Multiple Linear Regression in IronPython QuickStart Sample

Illustrates how to use the LinearRegressionModel class to perform a multiple linear regression in IronPython.

This sample is also available in: C#, Visual Basic, F#.

Overview

This QuickStart sample demonstrates how to perform multiple linear regression analysis using the LinearRegressionModel class in Numerics.NET.
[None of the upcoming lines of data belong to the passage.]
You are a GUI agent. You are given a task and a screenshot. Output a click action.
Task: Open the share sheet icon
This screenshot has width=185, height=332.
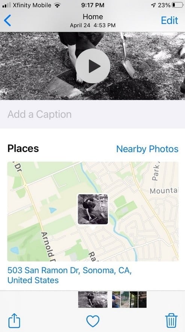[14, 321]
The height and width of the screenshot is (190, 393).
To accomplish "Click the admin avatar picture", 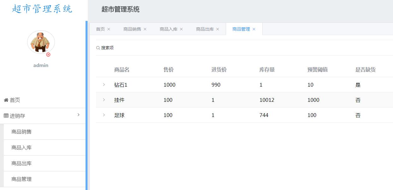I will [x=41, y=42].
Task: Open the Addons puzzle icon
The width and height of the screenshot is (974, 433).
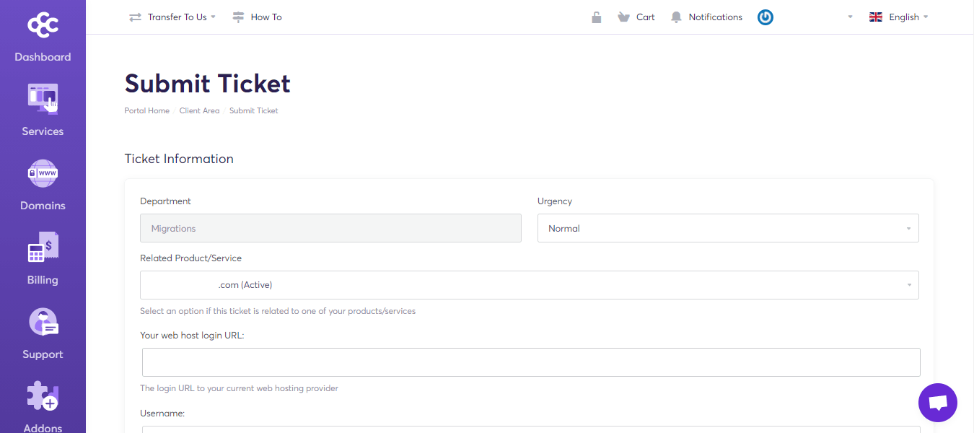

The sample uses a dataset containing test scores of 200 high school students to build a regression model predicting science scores based on math, reading, and social studies scores along with gender. It shows:

  • How to load data from a CSV file into a DataFrame
  • Creating regression models using both explicit variable lists and formula notation
  • Fitting the model and accessing regression parameters
  • Getting parameter estimates, standard errors, t-statistics and p-values
  • Calculating confidence intervals for parameters
  • Accessing model statistics like R-squared and F-statistics
  • Generating ANOVA tables and model summaries
  • Working with model parameters both by index and by name

The sample demonstrates both basic model building and more advanced statistical analysis techniques, making it useful for both beginners and those needing more sophisticated regression analysis.

The code

import numerics

from System import Array, Char

from Extreme.Mathematics import *
from Extreme.Statistics import *

# Illustrates building multiple linear regression models using 
# the LinearRegressionModel class in the 
# Extreme.Statistics namespace of the Extreme
# Optimization Numerical Libraries for .NET.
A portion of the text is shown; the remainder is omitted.